Intense Araguani Truffles

Coated Chocolate bonbons

Made with: Araguani Cocoa Paste

Steps: 4

An original recipe by Rémi Poisson
Makes approximately 100 truffles

Recipe steps

Intense Araguani Ganache

  1. Heat the cream with the glucose to 165-175°F (75-80°C), then combine half with the chocolate fèves and the chopped PURE PASTE. Mix well with a spatula then add the rest of the cream mixture, and mix using an immersion blender to form a perfect emulsion. Once the ganache is at 95-105°F (35-40°C), add the cubed tempered butter, which should be at approx. 65°F (18°C) and mix again. At 95-100°F (34-36°C), pour the ganache into a frame, to a height of 8mm. Leave this mixture to set until it has the perfect texture for piping.

Cocoa Nib Crisp

  1. In a food processor, gently mix all the ingredients together to break the nibs and fleur de sel into smaller grains. Sift the mixture to remove any powder – You should be left with lots of small pieces.

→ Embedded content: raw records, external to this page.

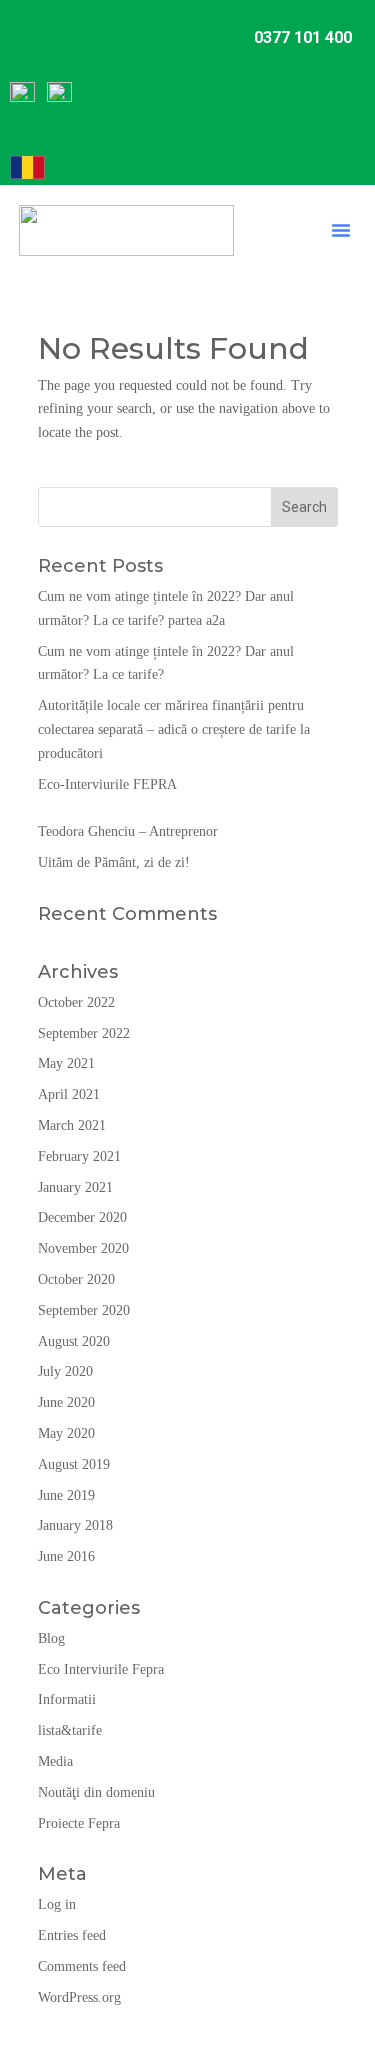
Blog (51, 1638)
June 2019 (66, 1495)
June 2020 (66, 1402)
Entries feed (72, 1935)
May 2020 (66, 1433)
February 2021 (79, 1156)
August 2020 (74, 1341)
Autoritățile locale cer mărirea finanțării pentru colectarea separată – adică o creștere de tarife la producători (174, 729)
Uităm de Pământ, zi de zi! (114, 862)
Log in (57, 1904)
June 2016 (66, 1556)
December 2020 (82, 1217)
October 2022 (76, 1002)
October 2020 (76, 1279)
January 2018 (75, 1525)
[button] (341, 230)
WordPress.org (79, 1997)
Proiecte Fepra (79, 1823)
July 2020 (65, 1371)
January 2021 (75, 1187)
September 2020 (84, 1310)
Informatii (67, 1699)
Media (55, 1761)
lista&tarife (70, 1730)
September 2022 (84, 1033)
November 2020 (83, 1248)
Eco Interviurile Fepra (101, 1669)
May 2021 (66, 1063)
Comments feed (82, 1966)
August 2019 (74, 1464)
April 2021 (69, 1094)
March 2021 (72, 1125)
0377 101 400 (303, 37)
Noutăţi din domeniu (96, 1792)
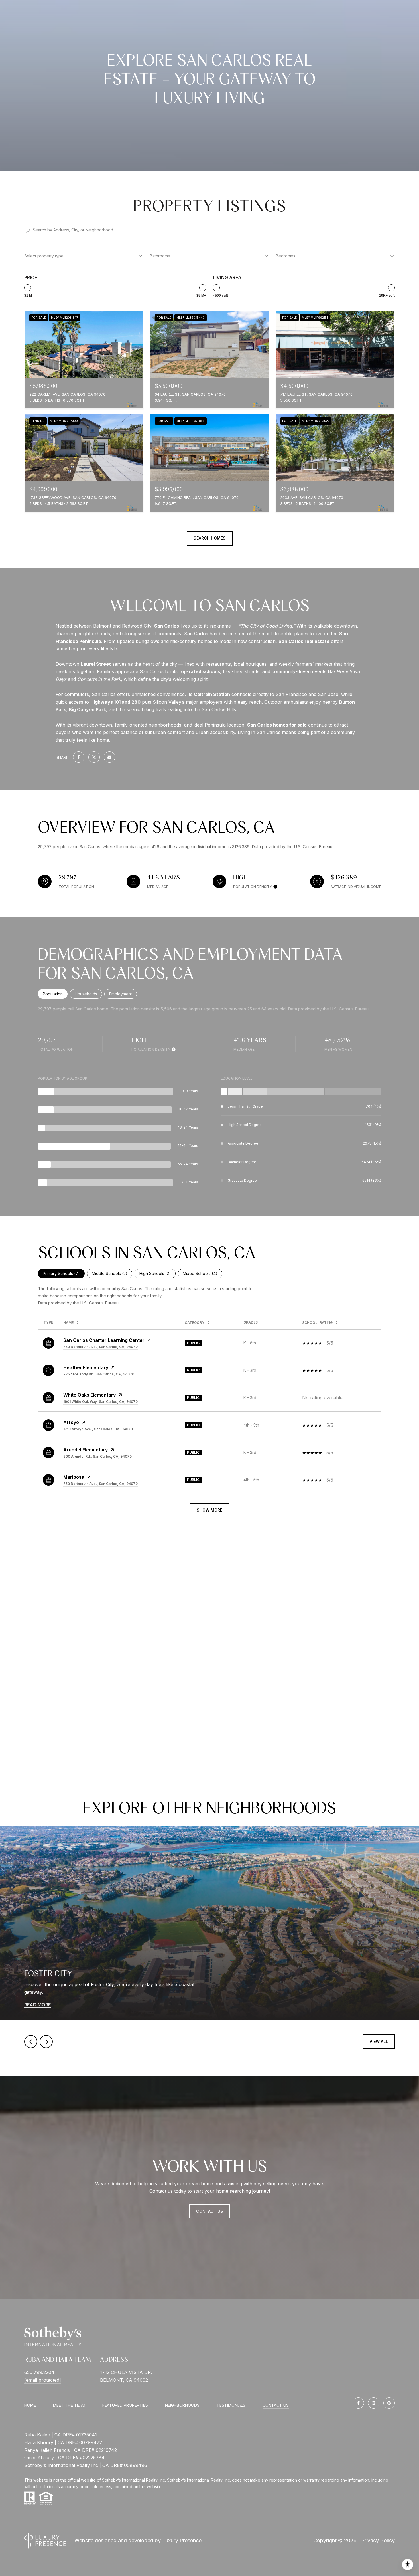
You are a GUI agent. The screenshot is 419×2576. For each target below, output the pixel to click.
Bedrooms (285, 255)
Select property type (44, 255)
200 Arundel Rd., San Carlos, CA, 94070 (97, 1456)
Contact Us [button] (209, 2211)
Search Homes (210, 538)
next (46, 2041)
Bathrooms (160, 255)
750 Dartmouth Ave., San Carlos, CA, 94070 (100, 1347)
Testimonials (231, 2405)
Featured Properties (125, 2405)
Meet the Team (69, 2405)
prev (30, 2041)
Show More (209, 1510)
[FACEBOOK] (358, 2403)
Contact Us (276, 2405)
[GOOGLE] (389, 2403)
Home (30, 2405)
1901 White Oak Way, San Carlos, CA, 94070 (100, 1401)
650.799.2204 (39, 2372)
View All (378, 2041)
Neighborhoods (182, 2405)
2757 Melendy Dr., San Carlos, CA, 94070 (98, 1374)
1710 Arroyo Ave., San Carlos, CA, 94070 (98, 1429)
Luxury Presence (182, 2540)
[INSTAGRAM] (373, 2403)
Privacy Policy (378, 2540)
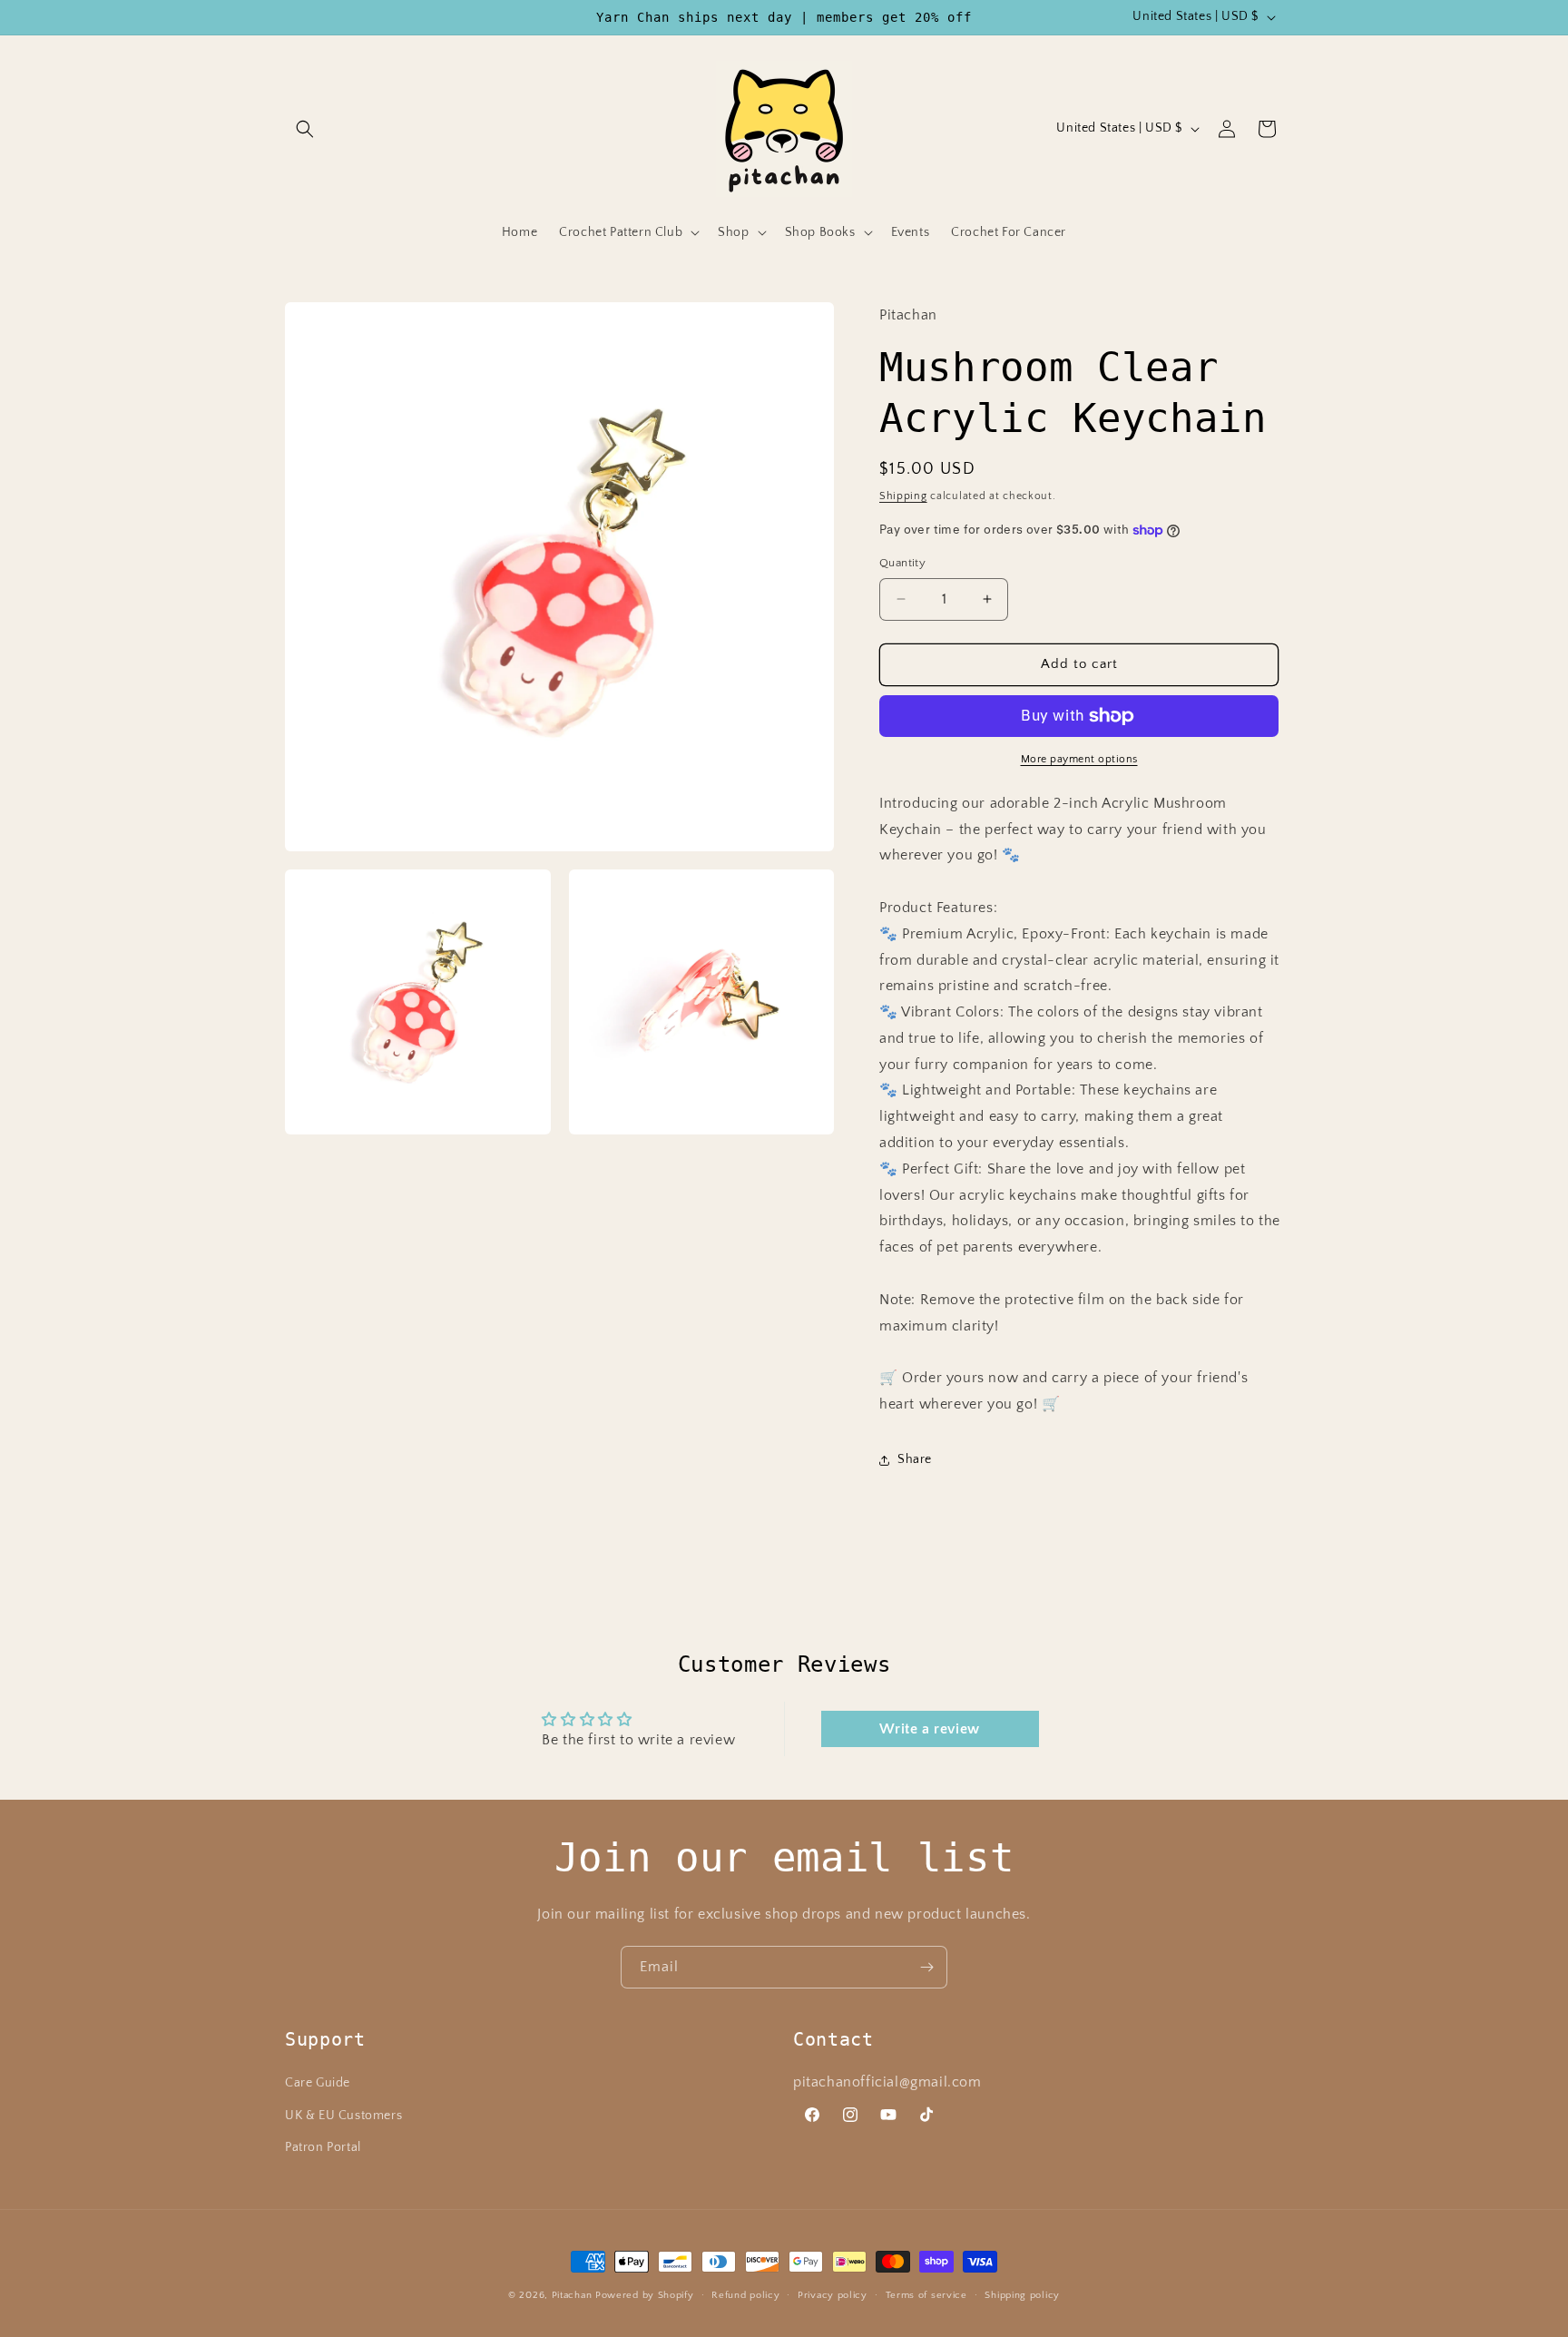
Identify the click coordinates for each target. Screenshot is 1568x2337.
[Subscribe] (926, 1967)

Pre-Coating Truffle Mixture

  1. Melt the ARAGUANI chocolate with the COCOA BUTTER. Mix thoroughly and leave to set.

Assembly and finishing

Make the ganache.
Use a 12mm-diameter nozzle to pipe the truffles out onto a sheet of confectionery dipping paper.
Leave to set for 24 hours at 60°F (17°C).
Make the Cocoa Nib Crisp and set aside.
The next day, use the Pre-Coating Truffle Mixture to coat the truffles and leave them to set on a piece of confectionery dipping paper for 30 minutes.
Coat the truffles with the ARAGUANI 92% Mixture.
Roll the truffles in the Cocoa Nib Crisp and leave them to set.